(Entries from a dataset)
========

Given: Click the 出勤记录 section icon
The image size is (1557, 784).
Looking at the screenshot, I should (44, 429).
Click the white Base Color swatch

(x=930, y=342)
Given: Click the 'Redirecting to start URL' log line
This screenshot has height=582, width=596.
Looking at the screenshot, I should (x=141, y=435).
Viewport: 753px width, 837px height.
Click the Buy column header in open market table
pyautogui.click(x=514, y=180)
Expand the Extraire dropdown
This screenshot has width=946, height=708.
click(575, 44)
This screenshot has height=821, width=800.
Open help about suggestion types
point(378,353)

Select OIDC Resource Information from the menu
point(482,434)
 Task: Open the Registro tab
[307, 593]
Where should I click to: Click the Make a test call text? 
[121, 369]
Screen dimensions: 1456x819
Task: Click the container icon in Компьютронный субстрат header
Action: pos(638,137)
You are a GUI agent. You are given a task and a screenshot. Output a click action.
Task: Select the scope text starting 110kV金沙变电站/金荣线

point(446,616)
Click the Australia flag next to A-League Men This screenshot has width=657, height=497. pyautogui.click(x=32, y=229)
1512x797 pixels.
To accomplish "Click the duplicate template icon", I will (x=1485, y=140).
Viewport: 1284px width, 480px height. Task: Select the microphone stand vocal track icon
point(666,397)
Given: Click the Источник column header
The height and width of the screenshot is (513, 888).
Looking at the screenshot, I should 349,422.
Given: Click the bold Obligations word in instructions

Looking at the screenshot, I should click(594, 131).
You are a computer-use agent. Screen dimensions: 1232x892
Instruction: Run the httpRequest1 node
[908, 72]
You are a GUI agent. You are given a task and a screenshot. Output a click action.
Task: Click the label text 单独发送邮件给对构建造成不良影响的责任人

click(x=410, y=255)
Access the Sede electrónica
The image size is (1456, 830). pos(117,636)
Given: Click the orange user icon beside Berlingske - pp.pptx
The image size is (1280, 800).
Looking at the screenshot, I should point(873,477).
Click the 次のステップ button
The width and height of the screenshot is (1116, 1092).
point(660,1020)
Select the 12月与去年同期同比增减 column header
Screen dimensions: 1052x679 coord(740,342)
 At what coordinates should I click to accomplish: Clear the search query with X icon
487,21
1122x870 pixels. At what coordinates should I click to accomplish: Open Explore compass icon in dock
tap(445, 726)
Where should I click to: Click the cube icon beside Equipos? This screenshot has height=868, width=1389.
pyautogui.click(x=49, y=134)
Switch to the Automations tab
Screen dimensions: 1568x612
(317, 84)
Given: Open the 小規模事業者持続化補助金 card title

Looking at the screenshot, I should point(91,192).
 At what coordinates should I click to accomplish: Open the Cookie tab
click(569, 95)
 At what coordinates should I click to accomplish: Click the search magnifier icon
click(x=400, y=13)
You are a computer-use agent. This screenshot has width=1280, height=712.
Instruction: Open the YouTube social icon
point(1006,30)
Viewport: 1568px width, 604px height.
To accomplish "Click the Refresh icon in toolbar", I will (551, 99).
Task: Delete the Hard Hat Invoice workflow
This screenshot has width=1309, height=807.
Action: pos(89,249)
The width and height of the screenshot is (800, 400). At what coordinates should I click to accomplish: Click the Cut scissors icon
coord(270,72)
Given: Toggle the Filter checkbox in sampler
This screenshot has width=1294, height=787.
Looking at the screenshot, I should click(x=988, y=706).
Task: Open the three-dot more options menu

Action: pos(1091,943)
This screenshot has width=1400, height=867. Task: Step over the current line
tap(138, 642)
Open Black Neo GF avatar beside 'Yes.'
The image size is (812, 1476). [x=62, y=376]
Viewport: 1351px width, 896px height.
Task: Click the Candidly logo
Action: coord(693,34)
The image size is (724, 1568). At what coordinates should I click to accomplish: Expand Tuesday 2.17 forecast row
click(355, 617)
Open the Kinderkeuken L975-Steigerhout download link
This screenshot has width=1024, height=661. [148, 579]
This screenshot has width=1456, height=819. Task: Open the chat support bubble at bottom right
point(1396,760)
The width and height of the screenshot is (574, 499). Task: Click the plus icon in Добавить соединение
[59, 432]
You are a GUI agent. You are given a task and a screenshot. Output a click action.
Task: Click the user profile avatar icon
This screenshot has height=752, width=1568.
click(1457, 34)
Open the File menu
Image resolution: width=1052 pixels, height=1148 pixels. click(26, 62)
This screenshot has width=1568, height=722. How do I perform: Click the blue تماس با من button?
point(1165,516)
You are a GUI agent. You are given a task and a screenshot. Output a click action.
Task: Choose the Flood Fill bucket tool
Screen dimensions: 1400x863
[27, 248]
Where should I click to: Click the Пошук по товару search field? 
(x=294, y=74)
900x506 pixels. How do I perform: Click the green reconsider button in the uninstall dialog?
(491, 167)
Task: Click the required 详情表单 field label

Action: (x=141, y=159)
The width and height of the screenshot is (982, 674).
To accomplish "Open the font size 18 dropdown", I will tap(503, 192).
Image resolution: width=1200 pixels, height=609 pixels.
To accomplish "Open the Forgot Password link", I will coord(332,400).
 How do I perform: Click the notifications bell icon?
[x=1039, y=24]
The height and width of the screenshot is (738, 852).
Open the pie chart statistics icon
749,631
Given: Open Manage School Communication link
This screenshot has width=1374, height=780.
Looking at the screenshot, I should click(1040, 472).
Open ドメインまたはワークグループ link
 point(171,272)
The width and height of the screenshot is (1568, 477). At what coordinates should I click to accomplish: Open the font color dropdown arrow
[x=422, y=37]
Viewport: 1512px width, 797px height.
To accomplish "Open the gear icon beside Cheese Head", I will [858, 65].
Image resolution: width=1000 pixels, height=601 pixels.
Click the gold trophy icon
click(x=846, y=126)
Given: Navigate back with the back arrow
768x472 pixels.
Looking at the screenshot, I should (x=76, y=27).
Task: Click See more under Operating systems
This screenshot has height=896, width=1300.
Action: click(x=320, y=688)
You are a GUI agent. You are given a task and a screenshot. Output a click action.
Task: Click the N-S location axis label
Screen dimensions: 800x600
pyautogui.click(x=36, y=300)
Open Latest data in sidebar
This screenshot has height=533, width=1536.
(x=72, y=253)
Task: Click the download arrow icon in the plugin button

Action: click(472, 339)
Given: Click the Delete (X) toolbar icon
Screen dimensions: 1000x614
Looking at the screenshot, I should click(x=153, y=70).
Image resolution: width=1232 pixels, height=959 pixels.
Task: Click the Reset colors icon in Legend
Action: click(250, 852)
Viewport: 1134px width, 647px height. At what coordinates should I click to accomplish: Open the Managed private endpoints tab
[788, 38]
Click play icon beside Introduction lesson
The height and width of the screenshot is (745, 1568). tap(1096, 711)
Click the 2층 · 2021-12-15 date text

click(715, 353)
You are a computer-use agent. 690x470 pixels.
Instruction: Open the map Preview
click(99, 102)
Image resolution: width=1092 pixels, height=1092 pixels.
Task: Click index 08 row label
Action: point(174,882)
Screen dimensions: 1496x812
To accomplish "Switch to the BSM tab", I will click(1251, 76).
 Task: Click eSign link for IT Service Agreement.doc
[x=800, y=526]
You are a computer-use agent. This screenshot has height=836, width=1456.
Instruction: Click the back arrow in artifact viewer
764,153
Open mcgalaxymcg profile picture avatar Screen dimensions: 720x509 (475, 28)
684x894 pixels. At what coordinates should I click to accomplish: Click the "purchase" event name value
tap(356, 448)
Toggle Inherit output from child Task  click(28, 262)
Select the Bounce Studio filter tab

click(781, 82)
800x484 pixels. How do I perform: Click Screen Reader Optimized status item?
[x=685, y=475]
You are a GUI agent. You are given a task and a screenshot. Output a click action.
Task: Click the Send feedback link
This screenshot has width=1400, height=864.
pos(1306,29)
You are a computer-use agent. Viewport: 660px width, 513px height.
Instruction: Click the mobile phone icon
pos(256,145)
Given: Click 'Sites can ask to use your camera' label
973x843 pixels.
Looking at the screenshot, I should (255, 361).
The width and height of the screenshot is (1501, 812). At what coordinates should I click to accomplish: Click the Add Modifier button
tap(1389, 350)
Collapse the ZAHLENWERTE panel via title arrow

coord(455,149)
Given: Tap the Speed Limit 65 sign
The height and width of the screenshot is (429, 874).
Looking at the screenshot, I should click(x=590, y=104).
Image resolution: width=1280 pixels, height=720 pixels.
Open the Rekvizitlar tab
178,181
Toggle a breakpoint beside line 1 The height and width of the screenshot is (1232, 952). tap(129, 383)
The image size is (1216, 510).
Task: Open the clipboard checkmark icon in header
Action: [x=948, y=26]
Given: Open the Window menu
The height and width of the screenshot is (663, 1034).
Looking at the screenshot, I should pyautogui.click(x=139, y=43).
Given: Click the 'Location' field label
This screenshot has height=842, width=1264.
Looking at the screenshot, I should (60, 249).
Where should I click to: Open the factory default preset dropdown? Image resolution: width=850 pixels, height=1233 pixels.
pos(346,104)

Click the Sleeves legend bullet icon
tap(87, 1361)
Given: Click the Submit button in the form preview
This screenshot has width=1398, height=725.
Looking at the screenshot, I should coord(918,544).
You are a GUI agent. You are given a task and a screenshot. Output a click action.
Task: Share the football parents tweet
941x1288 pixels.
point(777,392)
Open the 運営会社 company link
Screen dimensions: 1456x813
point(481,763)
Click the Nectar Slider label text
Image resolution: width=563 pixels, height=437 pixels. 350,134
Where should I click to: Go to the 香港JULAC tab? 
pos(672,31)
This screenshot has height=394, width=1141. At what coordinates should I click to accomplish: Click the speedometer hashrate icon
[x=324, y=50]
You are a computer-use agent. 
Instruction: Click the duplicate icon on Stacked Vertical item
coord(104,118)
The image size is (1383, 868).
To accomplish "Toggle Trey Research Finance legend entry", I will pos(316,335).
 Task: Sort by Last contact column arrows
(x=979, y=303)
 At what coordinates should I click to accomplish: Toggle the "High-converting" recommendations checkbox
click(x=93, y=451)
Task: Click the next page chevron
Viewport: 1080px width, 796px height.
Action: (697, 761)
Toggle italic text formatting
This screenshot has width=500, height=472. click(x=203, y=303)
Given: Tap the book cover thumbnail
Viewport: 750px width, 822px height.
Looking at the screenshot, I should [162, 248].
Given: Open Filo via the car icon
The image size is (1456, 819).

========

> _REQUIREMENT_
Copy out the material from the line with "Toggle a breakpoint" up to and including the line with "Image resolution: width=563", keeping every line unchanged.

> _ANSWER TO THE PROBLEM_
Toggle a breakpoint beside line 1 The height and width of the screenshot is (1232, 952). tap(129, 383)
The image size is (1216, 510).
Task: Open the clipboard checkmark icon in header
Action: [x=948, y=26]
Given: Open the Window menu
The height and width of the screenshot is (663, 1034).
Looking at the screenshot, I should pyautogui.click(x=139, y=43).
Given: Click the 'Location' field label
This screenshot has height=842, width=1264.
Looking at the screenshot, I should (60, 249).
Where should I click to: Open the factory default preset dropdown? Image resolution: width=850 pixels, height=1233 pixels.
pos(346,104)

Click the Sleeves legend bullet icon
tap(87, 1361)
Given: Click the Submit button in the form preview
This screenshot has width=1398, height=725.
Looking at the screenshot, I should coord(918,544).
You are a GUI agent. You are given a task and a screenshot. Output a click action.
Task: Share the football parents tweet
941x1288 pixels.
point(777,392)
Open the 運営会社 company link
Screen dimensions: 1456x813
point(481,763)
Click the Nectar Slider label text
Image resolution: width=563 pixels, height=437 pixels. 350,134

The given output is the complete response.